» **Your goal**
Give the count of lines in the records below that contain "computer", and say nothing more.

──────── Entries shown

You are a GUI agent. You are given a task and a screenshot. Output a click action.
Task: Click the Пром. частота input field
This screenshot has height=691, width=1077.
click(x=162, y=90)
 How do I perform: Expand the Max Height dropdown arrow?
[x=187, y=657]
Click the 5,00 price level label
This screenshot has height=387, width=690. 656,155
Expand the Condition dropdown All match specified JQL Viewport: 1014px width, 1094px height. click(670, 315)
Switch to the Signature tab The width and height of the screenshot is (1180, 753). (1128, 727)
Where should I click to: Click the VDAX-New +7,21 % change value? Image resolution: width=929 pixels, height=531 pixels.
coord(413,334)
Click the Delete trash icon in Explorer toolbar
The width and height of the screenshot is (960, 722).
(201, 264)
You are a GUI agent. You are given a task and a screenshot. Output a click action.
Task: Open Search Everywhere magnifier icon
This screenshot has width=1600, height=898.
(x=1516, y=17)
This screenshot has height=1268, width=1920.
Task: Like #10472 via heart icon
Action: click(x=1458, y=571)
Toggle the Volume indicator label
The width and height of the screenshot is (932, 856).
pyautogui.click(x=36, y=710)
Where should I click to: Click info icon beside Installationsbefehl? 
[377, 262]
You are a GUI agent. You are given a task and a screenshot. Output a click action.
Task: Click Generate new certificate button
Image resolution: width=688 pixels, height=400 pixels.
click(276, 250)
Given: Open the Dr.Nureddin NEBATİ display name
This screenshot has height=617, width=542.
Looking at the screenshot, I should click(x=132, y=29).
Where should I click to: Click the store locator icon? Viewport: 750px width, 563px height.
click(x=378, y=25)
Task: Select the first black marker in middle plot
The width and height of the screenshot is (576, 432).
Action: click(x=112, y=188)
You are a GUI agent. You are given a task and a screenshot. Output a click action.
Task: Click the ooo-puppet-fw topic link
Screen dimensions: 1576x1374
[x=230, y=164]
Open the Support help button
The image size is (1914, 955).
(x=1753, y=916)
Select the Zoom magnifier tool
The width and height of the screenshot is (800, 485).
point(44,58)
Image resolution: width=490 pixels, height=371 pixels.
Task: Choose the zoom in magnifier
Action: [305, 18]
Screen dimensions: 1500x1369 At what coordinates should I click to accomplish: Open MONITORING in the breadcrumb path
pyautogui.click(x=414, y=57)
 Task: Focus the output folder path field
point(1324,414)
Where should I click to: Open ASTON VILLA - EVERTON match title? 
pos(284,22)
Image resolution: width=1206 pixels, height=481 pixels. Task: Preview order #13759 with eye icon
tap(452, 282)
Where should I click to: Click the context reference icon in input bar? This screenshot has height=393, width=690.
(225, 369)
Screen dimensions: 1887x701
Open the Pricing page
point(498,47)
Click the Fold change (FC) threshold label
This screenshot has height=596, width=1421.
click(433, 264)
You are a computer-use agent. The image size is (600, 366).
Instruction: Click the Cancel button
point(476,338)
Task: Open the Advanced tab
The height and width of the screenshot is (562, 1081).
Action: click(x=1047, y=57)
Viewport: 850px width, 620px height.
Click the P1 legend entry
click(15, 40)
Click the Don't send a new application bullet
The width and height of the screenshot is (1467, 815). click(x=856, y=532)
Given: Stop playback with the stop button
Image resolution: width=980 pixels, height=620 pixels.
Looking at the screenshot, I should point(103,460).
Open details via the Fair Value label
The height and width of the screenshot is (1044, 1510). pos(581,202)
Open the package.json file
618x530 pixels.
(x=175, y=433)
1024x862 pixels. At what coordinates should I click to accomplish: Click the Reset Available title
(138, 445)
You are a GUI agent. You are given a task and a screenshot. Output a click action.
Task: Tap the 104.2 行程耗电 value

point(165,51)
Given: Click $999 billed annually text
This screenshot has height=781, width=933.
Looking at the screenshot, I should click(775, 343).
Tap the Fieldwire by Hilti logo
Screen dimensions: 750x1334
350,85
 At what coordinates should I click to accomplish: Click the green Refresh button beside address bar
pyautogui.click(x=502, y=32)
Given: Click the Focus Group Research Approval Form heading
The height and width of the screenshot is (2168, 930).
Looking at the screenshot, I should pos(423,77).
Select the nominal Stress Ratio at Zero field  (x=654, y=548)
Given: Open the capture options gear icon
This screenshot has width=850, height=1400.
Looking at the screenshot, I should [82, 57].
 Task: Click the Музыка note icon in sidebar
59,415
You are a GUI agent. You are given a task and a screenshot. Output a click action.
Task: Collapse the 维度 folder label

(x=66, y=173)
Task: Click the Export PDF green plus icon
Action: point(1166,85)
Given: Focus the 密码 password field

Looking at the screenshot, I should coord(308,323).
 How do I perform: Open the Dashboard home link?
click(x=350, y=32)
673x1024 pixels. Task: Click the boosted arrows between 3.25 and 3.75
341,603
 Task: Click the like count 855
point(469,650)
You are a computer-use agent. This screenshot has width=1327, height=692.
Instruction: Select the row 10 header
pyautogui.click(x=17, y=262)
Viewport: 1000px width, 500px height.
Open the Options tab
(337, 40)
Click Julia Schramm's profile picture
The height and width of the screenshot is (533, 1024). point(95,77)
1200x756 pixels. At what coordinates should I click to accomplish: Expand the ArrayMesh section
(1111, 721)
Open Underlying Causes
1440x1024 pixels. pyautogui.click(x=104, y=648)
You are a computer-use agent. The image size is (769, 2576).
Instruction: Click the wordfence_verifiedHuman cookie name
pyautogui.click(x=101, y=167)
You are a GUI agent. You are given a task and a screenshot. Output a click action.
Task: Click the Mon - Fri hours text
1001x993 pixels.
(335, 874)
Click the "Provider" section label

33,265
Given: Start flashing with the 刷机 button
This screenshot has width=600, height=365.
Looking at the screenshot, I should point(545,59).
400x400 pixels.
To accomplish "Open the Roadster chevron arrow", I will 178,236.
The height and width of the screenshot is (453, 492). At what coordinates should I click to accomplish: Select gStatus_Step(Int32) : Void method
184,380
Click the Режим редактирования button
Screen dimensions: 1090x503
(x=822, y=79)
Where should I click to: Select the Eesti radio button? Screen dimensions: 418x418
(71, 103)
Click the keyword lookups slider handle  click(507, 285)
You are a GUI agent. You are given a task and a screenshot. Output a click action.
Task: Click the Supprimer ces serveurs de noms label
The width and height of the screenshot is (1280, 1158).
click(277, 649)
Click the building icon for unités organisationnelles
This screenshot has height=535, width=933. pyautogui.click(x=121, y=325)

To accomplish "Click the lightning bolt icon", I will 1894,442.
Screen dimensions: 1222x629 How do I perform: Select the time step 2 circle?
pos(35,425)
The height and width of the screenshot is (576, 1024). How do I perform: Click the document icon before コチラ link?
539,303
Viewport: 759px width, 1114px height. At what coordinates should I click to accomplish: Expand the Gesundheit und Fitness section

────────────────

» **Solution for this exercise**
3